### [Exercise]
Please give the entries below again exactly, omitting every picture.
━━━━━ Study material ━━━━━
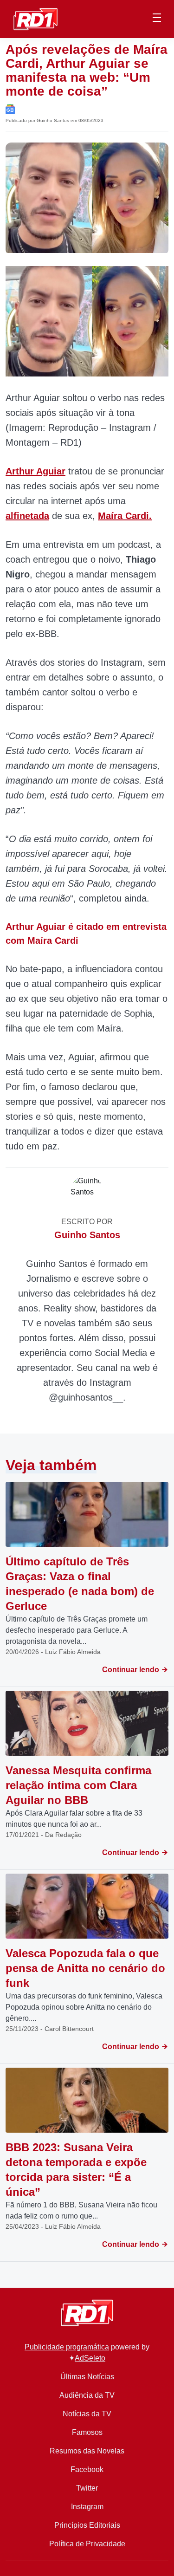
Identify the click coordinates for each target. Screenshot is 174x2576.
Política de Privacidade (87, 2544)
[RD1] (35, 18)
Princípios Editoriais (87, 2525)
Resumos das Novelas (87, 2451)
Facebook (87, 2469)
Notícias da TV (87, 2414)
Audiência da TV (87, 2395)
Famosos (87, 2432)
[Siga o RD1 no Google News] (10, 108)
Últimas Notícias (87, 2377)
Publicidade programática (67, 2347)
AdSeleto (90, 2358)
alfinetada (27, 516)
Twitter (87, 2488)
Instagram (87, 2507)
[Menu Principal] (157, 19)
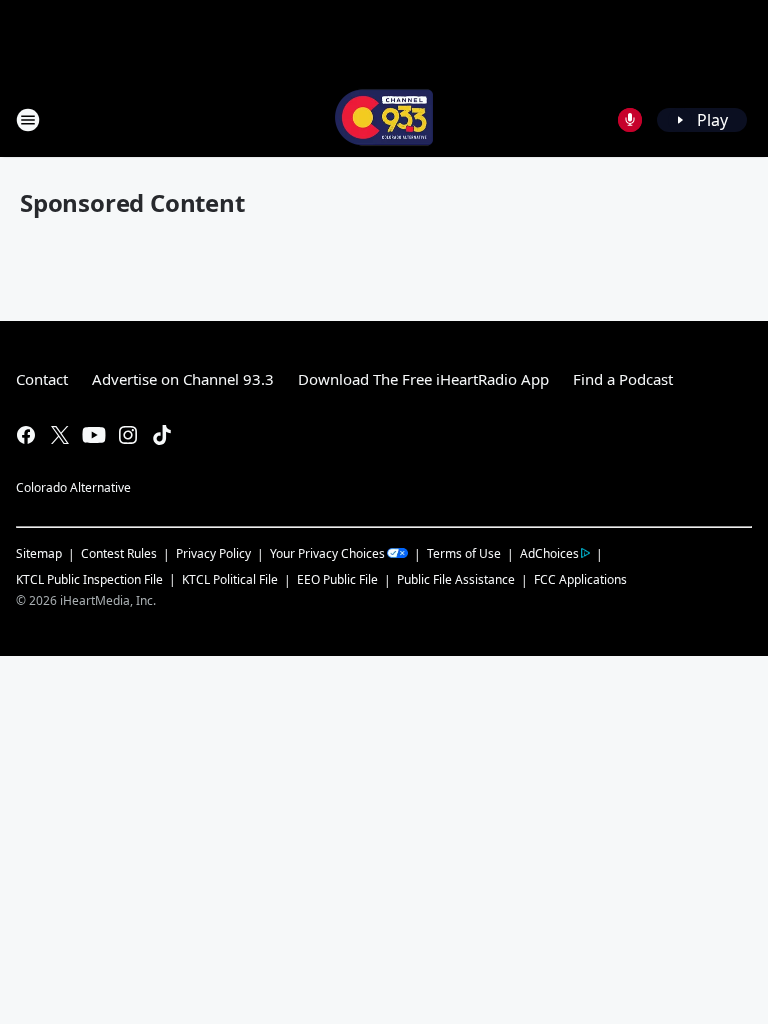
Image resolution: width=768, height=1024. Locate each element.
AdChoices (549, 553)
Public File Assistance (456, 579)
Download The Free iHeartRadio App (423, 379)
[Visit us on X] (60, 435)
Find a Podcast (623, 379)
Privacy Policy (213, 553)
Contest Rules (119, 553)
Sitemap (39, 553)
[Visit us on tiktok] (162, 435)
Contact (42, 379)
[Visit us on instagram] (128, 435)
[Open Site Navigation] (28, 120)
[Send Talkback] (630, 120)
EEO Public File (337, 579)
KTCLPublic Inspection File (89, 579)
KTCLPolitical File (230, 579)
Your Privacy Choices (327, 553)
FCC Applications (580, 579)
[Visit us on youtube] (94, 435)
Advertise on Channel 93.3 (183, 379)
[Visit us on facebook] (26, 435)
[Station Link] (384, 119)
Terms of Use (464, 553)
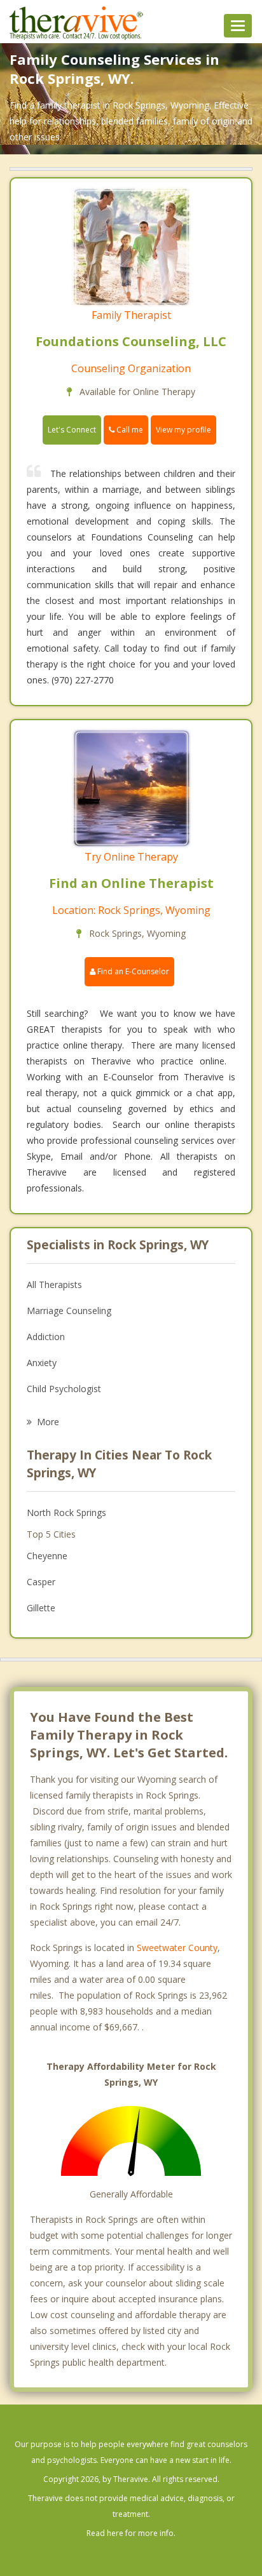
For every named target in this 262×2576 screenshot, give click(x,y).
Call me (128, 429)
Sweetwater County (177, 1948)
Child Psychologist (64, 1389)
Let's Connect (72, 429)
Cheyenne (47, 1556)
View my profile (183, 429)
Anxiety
━━━━━
### [Written response]
Identify the click coordinates for each target. Screenshot is 174x2576.
Política de Privacidade (87, 2544)
[RD1] (35, 18)
Princípios Editoriais (87, 2525)
Resumos das Novelas (87, 2451)
Facebook (87, 2469)
Notícias da TV (87, 2414)
Audiência da TV (87, 2395)
Famosos (87, 2432)
[Siga o RD1 no Google News] (10, 108)
Últimas Notícias (87, 2377)
Publicidade programática (67, 2347)
AdSeleto (90, 2358)
alfinetada (27, 516)
Twitter (87, 2488)
Instagram (87, 2507)
[Menu Principal] (157, 19)
Image resolution: width=768, height=1024. Locate each element.
AdChoices (549, 553)
Public File Assistance (456, 579)
Download The Free iHeartRadio App (423, 379)
[Visit us on X] (60, 435)
Find a Podcast (623, 379)
Privacy Policy (213, 553)
Contest Rules (119, 553)
Sitemap (39, 553)
[Visit us on tiktok] (162, 435)
Contact (42, 379)
[Visit us on instagram] (128, 435)
[Open Site Navigation] (28, 120)
[Send Talkback] (630, 120)
EEO Public File (337, 579)
KTCLPublic Inspection File (89, 579)
KTCLPolitical File (230, 579)
Your Privacy Choices (327, 553)
FCC Applications (580, 579)
[Visit us on youtube] (94, 435)
Advertise on Channel 93.3 (183, 379)
[Visit us on facebook] (26, 435)
[Station Link] (384, 119)
Terms of Use (464, 553)
For every named target in this 262×2576 screenshot, give click(x,y).
Call me (128, 429)
Sweetwater County (177, 1948)
Child Psychologist (64, 1389)
Let's Connect (72, 429)
Cheyenne (47, 1556)
View my profile (183, 429)
Anxiety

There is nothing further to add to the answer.